Begin Data in this exercise
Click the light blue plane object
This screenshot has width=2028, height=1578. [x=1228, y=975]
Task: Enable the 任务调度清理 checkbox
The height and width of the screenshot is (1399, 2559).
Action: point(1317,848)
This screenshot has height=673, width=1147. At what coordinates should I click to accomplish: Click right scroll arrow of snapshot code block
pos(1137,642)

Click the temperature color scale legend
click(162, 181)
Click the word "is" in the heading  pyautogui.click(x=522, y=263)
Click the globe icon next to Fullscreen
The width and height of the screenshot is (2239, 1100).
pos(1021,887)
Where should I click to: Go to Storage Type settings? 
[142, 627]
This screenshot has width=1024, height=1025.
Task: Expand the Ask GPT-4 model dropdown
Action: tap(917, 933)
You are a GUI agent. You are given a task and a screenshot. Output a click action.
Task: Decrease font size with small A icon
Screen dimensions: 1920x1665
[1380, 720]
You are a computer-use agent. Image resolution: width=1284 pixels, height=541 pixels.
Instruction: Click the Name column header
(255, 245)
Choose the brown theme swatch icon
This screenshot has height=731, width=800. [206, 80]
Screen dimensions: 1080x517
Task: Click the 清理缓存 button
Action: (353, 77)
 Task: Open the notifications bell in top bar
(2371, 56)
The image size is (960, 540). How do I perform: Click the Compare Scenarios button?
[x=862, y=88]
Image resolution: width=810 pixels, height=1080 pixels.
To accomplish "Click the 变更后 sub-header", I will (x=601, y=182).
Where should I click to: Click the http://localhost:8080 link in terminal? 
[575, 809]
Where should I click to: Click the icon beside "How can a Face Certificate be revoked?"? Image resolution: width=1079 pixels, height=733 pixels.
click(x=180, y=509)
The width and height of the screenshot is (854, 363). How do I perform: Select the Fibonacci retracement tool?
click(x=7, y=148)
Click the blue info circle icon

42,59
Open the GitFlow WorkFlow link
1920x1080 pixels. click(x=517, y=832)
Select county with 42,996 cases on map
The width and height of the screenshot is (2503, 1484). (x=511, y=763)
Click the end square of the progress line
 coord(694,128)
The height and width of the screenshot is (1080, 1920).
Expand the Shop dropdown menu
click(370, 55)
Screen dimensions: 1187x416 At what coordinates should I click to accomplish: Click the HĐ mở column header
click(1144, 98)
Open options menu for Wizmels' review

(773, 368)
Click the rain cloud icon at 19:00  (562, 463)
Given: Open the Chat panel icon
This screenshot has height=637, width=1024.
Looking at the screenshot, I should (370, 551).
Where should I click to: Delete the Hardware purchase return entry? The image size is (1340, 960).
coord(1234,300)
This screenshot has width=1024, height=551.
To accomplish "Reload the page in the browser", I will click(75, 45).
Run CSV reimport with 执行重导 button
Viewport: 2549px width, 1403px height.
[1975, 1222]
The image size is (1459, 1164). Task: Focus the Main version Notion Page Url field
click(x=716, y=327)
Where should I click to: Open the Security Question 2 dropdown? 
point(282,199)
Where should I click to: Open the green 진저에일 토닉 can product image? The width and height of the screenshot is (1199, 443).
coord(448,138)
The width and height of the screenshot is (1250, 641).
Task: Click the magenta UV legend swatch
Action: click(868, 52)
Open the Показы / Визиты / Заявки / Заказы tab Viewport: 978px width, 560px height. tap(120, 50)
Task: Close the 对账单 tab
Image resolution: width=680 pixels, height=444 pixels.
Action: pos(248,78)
End Data in this exercise
• **What the exercise asks**: Reproduce, word for word, the lines of the material starting at its first line and ending at the line that contains "Click the word".

• **Worked solution**:
Click the light blue plane object
This screenshot has width=2028, height=1578. [x=1228, y=975]
Task: Enable the 任务调度清理 checkbox
The height and width of the screenshot is (1399, 2559).
Action: point(1317,848)
This screenshot has height=673, width=1147. At what coordinates should I click to accomplish: Click right scroll arrow of snapshot code block
pos(1137,642)

Click the temperature color scale legend
click(162, 181)
Click the word "is" in the heading  pyautogui.click(x=522, y=263)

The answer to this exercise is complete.